So, my student has a problem where he’s just been letting maximum_a_priori run for as long as it needs… which is taking like 2000+ seconds… I suggested to try abstol or reltol to make sure it wasn’t spending all its time on refining the last representable decimal place… Sure enough, using
maxtime=200:
203.660970 seconds (10.85 M allocations: 6.851 GiB, 0.69% gc time)
ModeResult with maximized lp of -22226.09
maxtime=100 we get:
103.657475 seconds (7.72 M allocations: 5.732 GiB, 0.38% gc time)
ModeResult with maximized lp of -22228.50
60 seconds:
63.676032 seconds (6.35 M allocations: 5.243 GiB, 0.57% gc time)
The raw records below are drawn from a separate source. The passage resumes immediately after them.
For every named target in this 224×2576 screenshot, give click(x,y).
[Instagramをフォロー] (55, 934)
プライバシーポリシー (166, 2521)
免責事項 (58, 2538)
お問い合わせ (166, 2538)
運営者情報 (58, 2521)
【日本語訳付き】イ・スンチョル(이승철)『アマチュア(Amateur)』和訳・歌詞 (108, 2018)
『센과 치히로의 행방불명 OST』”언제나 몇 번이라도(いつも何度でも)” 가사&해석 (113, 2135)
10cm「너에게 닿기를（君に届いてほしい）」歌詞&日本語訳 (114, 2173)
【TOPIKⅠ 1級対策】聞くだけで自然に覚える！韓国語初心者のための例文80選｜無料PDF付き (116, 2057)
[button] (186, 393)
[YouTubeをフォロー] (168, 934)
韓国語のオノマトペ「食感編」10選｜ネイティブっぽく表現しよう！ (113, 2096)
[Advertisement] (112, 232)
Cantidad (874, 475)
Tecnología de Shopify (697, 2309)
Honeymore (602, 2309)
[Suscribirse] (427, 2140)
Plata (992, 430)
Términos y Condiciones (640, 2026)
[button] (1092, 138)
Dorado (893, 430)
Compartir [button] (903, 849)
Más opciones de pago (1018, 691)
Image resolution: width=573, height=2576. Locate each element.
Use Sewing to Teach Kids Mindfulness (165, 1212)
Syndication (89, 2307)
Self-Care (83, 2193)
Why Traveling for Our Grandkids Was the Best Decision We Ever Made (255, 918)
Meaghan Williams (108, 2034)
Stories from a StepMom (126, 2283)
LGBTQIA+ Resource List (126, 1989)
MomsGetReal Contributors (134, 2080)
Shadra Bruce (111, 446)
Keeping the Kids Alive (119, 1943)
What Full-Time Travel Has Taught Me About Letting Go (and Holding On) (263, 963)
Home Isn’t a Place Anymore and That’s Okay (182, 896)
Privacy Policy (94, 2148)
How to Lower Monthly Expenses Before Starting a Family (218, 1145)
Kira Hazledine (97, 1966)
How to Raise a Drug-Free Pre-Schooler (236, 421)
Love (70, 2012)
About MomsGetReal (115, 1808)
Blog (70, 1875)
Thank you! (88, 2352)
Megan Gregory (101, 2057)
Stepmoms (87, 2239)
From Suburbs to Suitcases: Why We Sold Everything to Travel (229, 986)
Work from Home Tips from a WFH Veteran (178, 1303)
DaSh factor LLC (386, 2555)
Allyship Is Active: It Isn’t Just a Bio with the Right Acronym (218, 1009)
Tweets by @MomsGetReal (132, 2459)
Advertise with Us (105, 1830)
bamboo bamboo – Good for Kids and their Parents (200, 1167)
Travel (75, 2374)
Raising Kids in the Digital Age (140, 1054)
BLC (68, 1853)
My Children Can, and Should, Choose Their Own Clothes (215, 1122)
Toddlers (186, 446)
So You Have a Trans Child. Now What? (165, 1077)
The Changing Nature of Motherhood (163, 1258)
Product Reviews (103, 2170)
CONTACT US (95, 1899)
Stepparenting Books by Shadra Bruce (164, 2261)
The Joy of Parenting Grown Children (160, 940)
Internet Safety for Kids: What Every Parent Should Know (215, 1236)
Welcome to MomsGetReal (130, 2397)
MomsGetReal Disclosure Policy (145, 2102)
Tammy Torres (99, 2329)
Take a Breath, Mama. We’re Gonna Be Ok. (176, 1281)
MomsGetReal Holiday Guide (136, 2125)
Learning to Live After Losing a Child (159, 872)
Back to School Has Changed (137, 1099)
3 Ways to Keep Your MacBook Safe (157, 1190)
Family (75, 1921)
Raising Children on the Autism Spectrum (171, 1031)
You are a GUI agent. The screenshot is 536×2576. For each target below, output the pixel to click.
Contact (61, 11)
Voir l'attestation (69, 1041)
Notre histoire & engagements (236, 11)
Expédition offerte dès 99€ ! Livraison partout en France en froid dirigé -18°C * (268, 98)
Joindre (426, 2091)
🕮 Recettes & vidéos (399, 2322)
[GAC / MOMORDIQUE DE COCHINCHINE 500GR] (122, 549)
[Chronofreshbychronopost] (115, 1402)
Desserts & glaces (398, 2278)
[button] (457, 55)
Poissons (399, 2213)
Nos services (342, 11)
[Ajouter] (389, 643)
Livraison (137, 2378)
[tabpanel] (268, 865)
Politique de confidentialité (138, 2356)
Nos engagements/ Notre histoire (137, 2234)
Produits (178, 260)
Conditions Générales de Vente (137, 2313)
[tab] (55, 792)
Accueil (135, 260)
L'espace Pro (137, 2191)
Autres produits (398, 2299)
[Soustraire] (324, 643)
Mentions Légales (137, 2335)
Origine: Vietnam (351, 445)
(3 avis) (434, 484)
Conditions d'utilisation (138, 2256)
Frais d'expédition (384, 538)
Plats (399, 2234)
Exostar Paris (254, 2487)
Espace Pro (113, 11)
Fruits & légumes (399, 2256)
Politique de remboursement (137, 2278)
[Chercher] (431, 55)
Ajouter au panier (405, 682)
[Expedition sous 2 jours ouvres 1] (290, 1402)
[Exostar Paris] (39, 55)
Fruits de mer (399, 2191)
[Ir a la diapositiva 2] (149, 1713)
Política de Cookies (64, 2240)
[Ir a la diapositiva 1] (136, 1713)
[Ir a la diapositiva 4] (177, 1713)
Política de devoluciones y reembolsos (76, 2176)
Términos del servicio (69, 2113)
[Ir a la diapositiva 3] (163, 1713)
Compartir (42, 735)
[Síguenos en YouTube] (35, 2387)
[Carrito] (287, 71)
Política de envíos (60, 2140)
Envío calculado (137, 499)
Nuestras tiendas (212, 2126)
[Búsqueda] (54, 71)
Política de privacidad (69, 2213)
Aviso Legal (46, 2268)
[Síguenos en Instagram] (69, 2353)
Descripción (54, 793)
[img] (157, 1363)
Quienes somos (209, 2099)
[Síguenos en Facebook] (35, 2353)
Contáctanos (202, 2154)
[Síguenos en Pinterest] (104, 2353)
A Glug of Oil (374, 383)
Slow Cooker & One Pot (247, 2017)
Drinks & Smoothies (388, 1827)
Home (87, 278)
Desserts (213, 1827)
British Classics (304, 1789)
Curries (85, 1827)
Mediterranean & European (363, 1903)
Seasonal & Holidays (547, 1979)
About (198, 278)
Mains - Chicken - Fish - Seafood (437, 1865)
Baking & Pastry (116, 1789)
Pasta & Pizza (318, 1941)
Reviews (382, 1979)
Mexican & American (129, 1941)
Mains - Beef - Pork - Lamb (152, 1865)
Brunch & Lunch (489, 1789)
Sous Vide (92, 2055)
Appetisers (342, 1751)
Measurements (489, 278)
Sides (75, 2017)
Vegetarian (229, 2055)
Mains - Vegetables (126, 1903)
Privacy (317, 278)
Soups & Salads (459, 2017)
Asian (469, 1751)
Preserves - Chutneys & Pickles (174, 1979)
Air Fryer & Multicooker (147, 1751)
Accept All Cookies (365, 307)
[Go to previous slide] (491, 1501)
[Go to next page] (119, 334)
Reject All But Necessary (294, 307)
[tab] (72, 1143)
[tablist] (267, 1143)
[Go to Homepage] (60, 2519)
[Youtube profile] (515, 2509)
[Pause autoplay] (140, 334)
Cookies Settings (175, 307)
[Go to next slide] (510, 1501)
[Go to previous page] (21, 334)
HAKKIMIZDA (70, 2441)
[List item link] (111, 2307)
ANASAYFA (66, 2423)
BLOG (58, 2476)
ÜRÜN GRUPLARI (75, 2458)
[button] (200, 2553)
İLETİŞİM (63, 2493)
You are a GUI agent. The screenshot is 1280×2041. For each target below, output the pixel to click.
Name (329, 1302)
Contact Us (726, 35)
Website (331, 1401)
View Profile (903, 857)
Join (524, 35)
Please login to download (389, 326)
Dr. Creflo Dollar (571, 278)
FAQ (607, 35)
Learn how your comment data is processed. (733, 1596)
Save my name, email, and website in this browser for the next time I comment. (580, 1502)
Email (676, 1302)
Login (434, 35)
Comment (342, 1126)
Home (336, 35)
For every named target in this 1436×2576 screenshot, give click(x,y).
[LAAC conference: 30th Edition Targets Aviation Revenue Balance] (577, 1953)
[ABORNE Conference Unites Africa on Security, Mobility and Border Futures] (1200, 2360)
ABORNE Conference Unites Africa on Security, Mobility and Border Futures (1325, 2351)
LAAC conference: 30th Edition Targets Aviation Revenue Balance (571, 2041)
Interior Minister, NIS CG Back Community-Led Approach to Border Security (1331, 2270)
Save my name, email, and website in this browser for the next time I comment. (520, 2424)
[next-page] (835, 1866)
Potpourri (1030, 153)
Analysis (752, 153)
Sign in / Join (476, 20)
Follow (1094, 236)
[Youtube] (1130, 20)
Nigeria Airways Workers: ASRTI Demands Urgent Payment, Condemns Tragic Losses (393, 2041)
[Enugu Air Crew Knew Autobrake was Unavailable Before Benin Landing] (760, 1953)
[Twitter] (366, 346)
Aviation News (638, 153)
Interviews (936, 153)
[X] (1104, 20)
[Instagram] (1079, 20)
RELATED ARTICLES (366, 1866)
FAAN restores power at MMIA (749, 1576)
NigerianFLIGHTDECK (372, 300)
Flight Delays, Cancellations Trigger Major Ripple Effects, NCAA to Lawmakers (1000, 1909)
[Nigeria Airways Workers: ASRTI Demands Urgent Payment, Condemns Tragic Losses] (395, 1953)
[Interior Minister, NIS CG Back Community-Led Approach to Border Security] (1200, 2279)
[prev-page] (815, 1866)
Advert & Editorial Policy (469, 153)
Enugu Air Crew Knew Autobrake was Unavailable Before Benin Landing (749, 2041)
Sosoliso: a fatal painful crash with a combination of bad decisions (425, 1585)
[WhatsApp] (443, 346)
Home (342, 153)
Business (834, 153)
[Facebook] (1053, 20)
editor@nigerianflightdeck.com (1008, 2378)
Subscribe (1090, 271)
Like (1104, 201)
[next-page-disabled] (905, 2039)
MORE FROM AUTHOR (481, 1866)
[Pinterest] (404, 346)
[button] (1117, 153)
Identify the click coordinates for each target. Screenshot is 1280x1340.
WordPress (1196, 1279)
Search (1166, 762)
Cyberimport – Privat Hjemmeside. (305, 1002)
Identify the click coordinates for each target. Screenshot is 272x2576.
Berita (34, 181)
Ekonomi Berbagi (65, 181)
ModeResult with maximized lp of -22237.03
Obviously in these problems running for more than 100 ish seconds has highly diminishing returns to improving the log_probability_density, but there are many of these problems on different data sets and rather than guessing a sufficient time, it’d be better to say, stop when the LP doesn’t improve by more than say 0.5 or something (ie. abstol=0.5)
but when I set abstol it ALWAYS runs to the end of the maxtime it never stops early. Even with abstol=50 or more. This is using LBFGS() algorithm. same with reltol.
Are abstol and reltol not honored? Or maybe just when using this algorithm? or what?
Thought this might be a known issue so someone would just pipe up, but apparently not?
Anyway I’ll work on a MWE and post it later today, we can see if in fact it’s a problem or just something specific to our code.
using Turing,Distributions,OptimizationOptimJL,PDMats
@model function mwe(mat)
a ~ MvNormal(fill(0.0,20),mat)
end
covmat = PDiagMat(rand(Uniform(.1,10),20))
initval = fill(1.0,20)
vec = maximum_a_posteriori(mwe(covmat),Optim.LBFGS(); initial_params=initval,maxiters=50)
vec2 = maximum_a_posteriori(mwe(covmat),Optim.LBFGS(); initial_params=initval,abstol=12.0,maxiters=50)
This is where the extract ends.